Directions
Please decide whether each statement agrees with the passage on past eras of global upheaval, answering yes or no and quoting the deciding words of the passage. 1. The passage lists the 1971-73 oil crisis as one of three recent eras of upheaval. 2. The passage says the Postwar Boom lasted until about 1989. 3. The passage says Japan's GDP surpassed Germany's.

Supplied text
════════════════════

The rapid-fire succession of crises over the past few years—the COVID-19 pandemic, accelerating climate disasters, Russia’s invasion of Ukraine, geopolitical tensions, and a full-blown cost-of-living crisis—feels unprecedented. Yet historical parallels do exist for this type of compressed global upheaval, even if the specifics differ this time around. My colleagues at the McKinsey Global Institute recently released a fascinating analysis that offers a way to think about what is unfolding today and what may come out of it.
The world has been through clusters of challenging events before. Three distinct and recent eras that stand out are the aftermath of World War II (1944-46), the 1971-73 oil crisis, and the breakup of the Soviet Union (1989-92). Like an earthquake, each of these periods suddenly released powerful underlying forces that permanently changed the landscape going forward.
Critically, each of these episodes changed the rules governing how we understand the world, breaking with what came before. When a new era begins, there is disruption but also an opportunity to capture opportunity or reset certain things for the better. If that is indeed what is happening today, the key question is how quickly we can forge ahead and create progress out of it.
In these past main eras, five major dimensions shifted: the global order, technology, demographics, resources and energy, and capitalization (that is, the drivers of global supply and demand, and the trajectories of finance and wealth). This pattern is repeating again today.
Consider the immediate postwar period. Out of the rubble of World War II came an extended boom that lasted roughly until 1971. At the 1945 Potsdam Conference, the United States officially ended its isolationist policies and assumed a global leadership role. Stalin negotiated the division of Europe and raced to develop the Soviet Union’s nuclear capabilities, resulting in the Cold War standoff. The foundations for the first era, which we call the Postwar Boom, were set. During this period, the United Nations and Bretton Woods were established, and the US dollar became the de facto global reserve currency, pegged to gold. Economies and societies shifted from wartime mobilization to peacetime reconstruction, creating a period of extended prosperity.
The next major historical parallel era took place from around 1971 to 1989. There was the protracted war in Vietnam and in 1971, President Nixon suddenly suspended the dollar’s convertibility into gold, and the era of fiat money began. In 1973, as OPEC members sought to leverage their assets, a global oil shock contributed to deep recessions and 15 years of heightened energy costs. Momentum shifted toward the East, as Japan’s GDP surpassed Germany’s. Nixon visited China, breaking a 25-year diplomatic freeze between the two countries.

════════════════════

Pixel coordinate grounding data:

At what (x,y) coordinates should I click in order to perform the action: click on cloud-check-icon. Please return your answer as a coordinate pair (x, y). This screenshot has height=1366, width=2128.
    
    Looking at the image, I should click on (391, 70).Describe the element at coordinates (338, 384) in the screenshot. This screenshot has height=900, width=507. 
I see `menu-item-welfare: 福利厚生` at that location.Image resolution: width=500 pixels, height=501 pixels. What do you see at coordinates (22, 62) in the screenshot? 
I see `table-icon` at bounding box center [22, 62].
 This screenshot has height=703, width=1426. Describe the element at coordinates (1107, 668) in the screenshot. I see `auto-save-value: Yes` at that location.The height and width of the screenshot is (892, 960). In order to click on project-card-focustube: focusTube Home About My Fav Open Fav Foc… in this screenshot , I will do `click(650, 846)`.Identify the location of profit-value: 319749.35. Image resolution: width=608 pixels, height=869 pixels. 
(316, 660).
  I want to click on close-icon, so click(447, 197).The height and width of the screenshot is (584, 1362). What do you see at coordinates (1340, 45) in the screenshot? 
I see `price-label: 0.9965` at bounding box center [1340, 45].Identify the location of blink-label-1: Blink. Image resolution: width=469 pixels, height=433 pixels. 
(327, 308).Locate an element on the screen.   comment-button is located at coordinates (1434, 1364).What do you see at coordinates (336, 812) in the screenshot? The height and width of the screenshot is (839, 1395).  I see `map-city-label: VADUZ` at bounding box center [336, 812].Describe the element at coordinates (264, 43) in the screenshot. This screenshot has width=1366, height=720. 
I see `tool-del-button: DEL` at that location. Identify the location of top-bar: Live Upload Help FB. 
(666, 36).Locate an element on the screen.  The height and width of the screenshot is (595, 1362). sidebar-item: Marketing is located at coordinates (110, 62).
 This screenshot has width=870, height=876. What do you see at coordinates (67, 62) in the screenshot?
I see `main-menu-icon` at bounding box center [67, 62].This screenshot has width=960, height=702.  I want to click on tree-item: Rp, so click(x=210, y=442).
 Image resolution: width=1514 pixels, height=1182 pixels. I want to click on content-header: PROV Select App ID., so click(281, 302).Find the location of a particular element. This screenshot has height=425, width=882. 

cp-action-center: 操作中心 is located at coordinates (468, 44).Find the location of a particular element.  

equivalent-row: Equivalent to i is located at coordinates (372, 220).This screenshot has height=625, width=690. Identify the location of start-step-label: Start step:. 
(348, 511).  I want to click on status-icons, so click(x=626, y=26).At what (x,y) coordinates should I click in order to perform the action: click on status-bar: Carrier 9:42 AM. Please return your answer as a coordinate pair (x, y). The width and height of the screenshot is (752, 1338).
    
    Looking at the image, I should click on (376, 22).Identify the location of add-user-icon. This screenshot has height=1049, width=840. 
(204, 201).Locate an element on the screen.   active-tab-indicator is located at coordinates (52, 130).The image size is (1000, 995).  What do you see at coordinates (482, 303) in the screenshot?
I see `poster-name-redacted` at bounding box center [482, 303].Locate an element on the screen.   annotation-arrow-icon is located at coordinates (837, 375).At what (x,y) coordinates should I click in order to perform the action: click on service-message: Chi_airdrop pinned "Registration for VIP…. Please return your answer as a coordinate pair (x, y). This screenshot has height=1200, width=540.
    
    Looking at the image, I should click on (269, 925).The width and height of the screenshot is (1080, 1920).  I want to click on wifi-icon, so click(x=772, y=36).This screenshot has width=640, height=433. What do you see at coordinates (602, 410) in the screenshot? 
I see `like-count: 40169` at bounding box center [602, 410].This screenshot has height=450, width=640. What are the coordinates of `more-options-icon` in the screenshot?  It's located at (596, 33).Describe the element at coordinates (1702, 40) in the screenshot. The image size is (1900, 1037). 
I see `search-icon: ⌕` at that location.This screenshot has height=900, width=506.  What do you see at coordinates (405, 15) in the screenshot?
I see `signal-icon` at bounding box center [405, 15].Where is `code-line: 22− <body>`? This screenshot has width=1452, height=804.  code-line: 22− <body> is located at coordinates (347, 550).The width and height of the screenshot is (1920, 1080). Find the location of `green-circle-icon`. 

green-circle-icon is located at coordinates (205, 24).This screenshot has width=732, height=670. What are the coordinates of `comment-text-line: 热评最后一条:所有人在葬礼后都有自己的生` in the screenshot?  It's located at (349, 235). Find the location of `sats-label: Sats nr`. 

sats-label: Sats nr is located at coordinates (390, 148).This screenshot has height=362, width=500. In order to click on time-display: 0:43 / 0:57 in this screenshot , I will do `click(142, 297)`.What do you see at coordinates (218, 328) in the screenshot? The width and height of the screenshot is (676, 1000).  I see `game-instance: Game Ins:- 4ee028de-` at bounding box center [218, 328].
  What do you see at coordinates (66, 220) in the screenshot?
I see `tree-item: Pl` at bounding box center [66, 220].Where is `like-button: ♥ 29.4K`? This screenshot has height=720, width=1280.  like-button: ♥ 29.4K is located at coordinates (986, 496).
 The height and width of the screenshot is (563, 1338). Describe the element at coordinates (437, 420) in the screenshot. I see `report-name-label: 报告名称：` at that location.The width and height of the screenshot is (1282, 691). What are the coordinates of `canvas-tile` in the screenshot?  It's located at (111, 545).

════════════════════

The answer
1. Yes: "Three distinct and recent eras that stand out are the aftermath of World War II (1944-46), the 1971-73 oil crisis, and the breakup of the Soviet Union (1989-92)."
2. No: "Out of the rubble of World War II came an extended boom that lasted roughly until 1971."
3. Yes: "Momentum shifted toward the East, as Japan’s GDP surpassed Germany’s."